3.如权利要求1所述的网络入侵探测与主动防御联动控制方法,其特征在于,根据分析算法的不同或者变化,将相关的分析算法动态装载到联动控制系统,分析算法应依据标准的SQL规范从流量数据库集群获得数据进行分析包括:根据业务数据库表字段,选取感兴趣的部分字段查询某段时间范围内的数据;
依据分析算法中的异常检测模型对数据进行分析处理,判断网络行为;
对异常流量进行判决,写入转发规则至动态规则库;
依据网络行为检测分析服务器配置,对动态规则库的规则进行有效性及时间戳修改;
提供用户配置界面,对网络行为检测算法所需的各项参数进行初始配置或修订。
4.如权利要求1所述的网络入侵探测与主动防御联动控制方法,其特征在于,所述规则库获取最新规则动态,同时实现数据连接传输,转发其获得的最新规则状态包括:建立与流量数据库集群系统之间的连接;
建立与数据包转发模块之间的数据连接;
依据联动控制调度配置实施规则调度策略;
将获取到的动态规则表数据转换为TLY格式,实现从联动控制装置到数据包转发模块的推送。
5.一种如权利要求1所述网络入侵探测与主动防御联动控制方法的网络入侵探测与主动防御联动控制装置,其特征在于,所述网络入侵探测与主动防御联动控制装置包括:数据包转发模块,用于进行用户局域网侧的数据包到路由器之间的数据包转发;
数据包镜像流量预处理模块,用于实现从数据包转发模块中获得基本的镜像流量,以及负责对镜像流量数据进行预处理;
联动控制装置模块,用于从流量数据库集群系统中的规则库获取最新规则动态,同时与数据包转发模块实现数据连接,转发其获得的最新规则状态,并推送至数据包转发模块;
网络行为检测分析模块,根据分析算法的不同或者变化动态装入,从数据库集群装置处获取数据,依据标准的SQL规范从数据库集群系统获取数据进行分析;
流量数据库集群系统,用于存储来自镜像服务器的预处理流量,为各类网络行为检测分析服务器提供数据接口,支持网络行为分析;提供规则数据库,存储进网络行为检测分析服务器产生的各类判决规则,同时判决规则数据库为联动控制装置服务器提供来源数据。
6.如权利要求5所述的网络入侵探测与主动防御联动控制装置,其特征在于,所述数据包转发模块包括:数据输入端口,数据输出端口,数据镜像端口,数据联动控制端口。

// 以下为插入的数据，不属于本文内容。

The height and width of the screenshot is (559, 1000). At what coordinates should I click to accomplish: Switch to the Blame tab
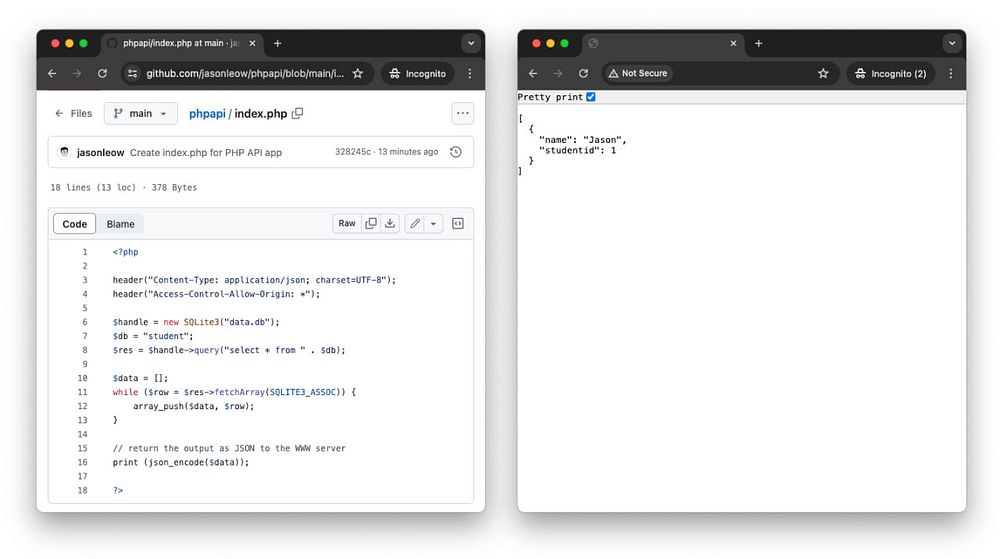coord(121,224)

7.如权利要求5所述的网络入侵探测与主动防御联动控制装置,其特征在于,所述数据包镜像流量预处理模块包括:数据捕获子模块,用于在镜像端口上捕获数据包,对数据包的源/目标MAC地址、IP地址、端口、传输层协议类型、TCP标志字段、序号、确认号、应用层部分数据字段进行截取,并包装为新的数据包格式,存入缓冲队列中;
数据包线程获取子模块,用于从缓冲队列中获取数据包的线程,线程是将缓冲队列中的自定义数据包信息处理到数据库集群系统做阶段性保存。

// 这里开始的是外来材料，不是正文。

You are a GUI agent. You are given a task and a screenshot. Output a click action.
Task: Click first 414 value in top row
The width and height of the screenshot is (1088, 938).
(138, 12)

8.如权利要求5所述的网络入侵探测与主动防御联动控制装置,其特征在于,所述网络行为检测分析服务器包括:选取模块,用于根据业务数据库表字段,选取感兴趣的部分字段查询某段时间范围内的数据;
判断模块,用于依据分析算法中的异常检测模型对数据进行分析处理,判断网络行为;
写入模块,用于对异常流量进行判决,写入转发规则至动态规则库;
修改模块,用于依据网络行为检测分析服务器配置,对动态规则库的规则进行有效性及时间戳修改;
修订模块,用于提供用户配置界面,对网络行为检测算法的各项参数进行初始配置或修订。
9.如权利要求5所述的网络入侵探测与主动防御联动控制装置,其特征在于,所述联动控制装置服务器包括:SQL连接模块,用于建立与流量数据库集群系统之间的SQL连接;
数据连接模块,用于建立与数据包转发模块之间的数据连接;
实施模块,用于依据联动控制调度配置实施规则调度策略;
推送模块,用于将获取到的动态规则表数据转换为TLY格式,实现从联动控制装置到数据包转发模块的推送。